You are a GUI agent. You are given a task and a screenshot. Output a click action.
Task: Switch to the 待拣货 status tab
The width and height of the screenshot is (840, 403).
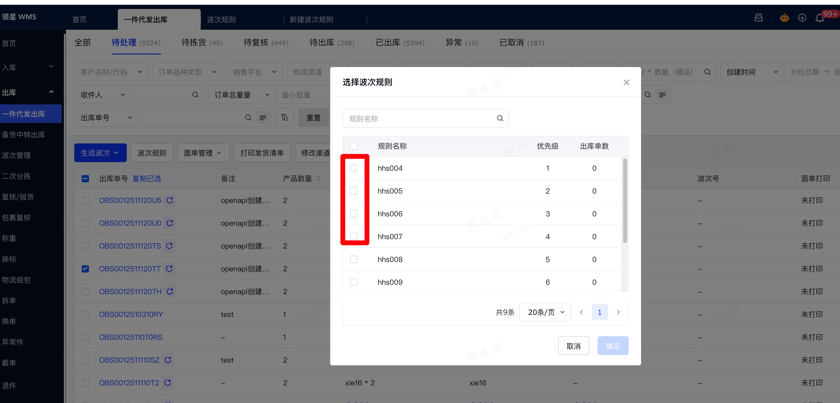click(202, 43)
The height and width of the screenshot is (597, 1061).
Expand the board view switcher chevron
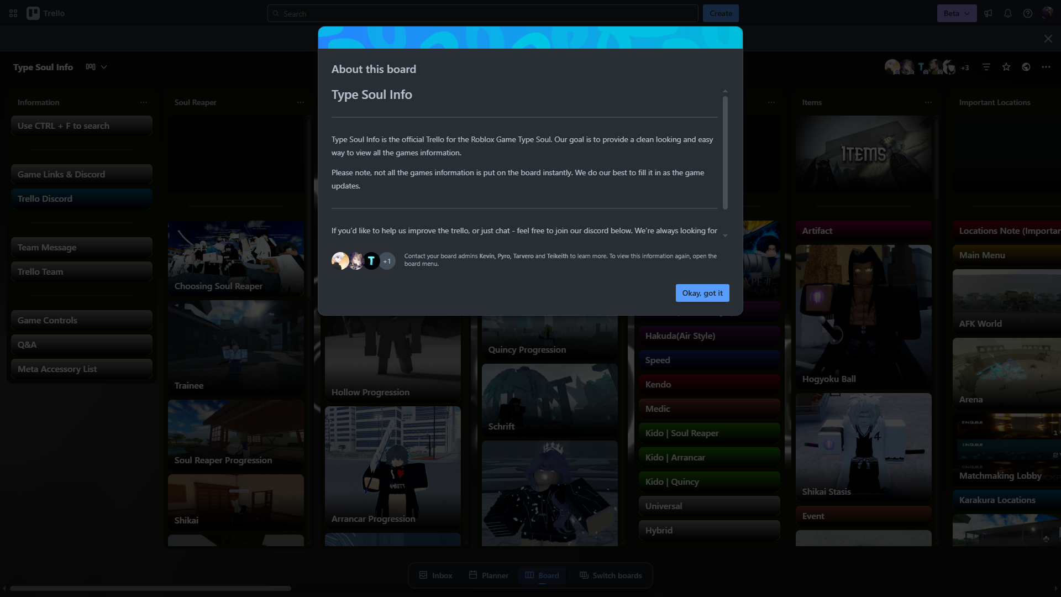103,67
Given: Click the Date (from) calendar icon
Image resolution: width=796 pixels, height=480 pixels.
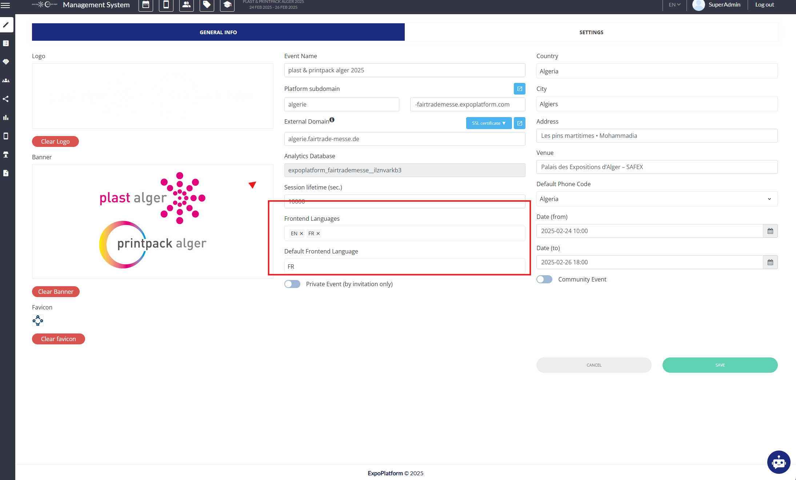Looking at the screenshot, I should click(770, 231).
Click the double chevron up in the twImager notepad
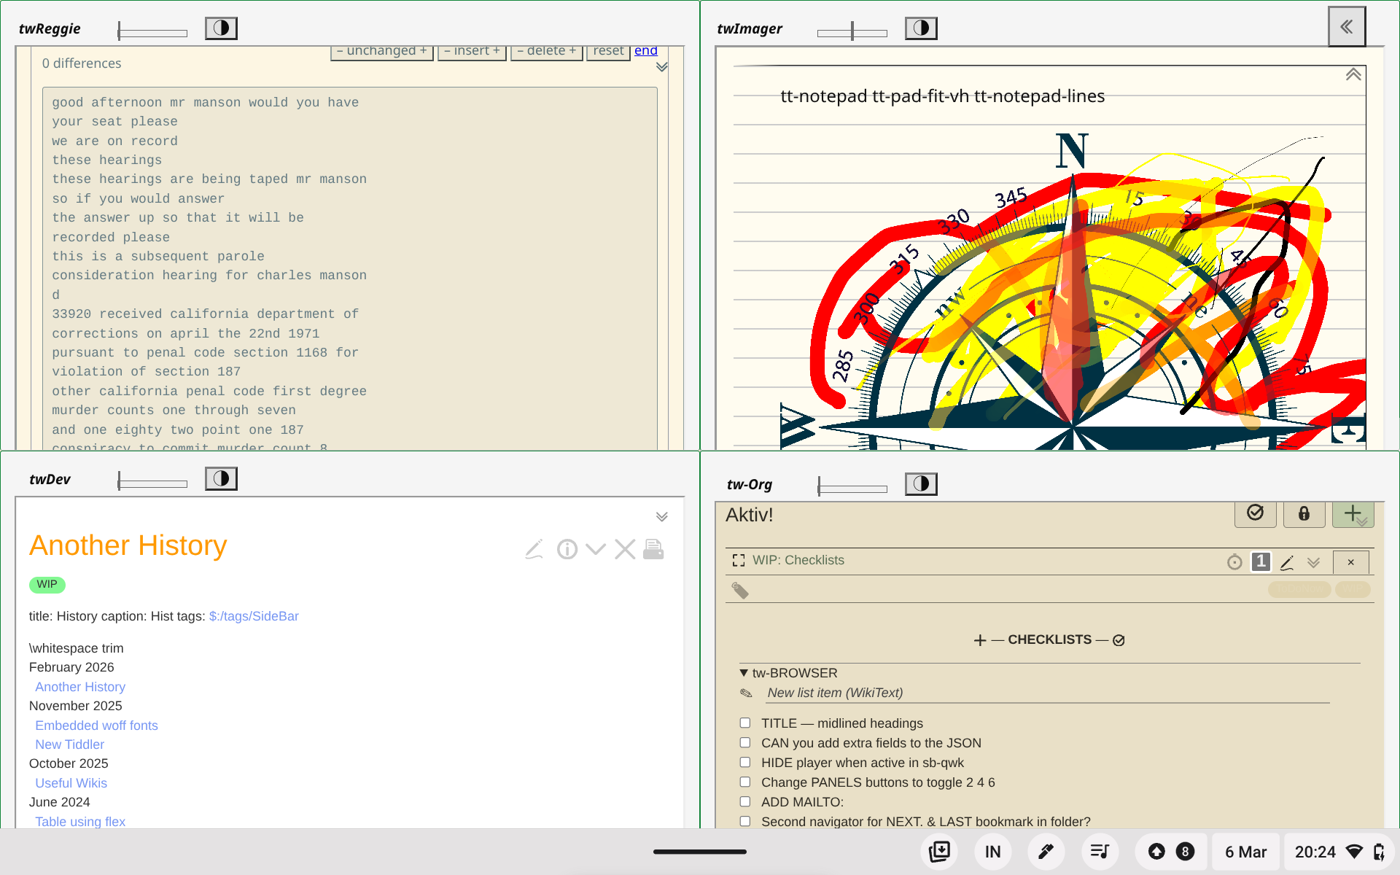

## [Task prompt]
All the records need to be repeated exactly, with the images dropped.

## [Solution]
You are a GUI agent. You are given a task and a screenshot. Output a click action.
Task: Switch to the 待拣货 status tab
The width and height of the screenshot is (840, 403).
click(202, 43)
The height and width of the screenshot is (597, 1061).
Expand the board view switcher chevron
103,67
Given: Click the Date (from) calendar icon
Image resolution: width=796 pixels, height=480 pixels.
Looking at the screenshot, I should click(770, 231).
Click the double chevron up in the twImager notepad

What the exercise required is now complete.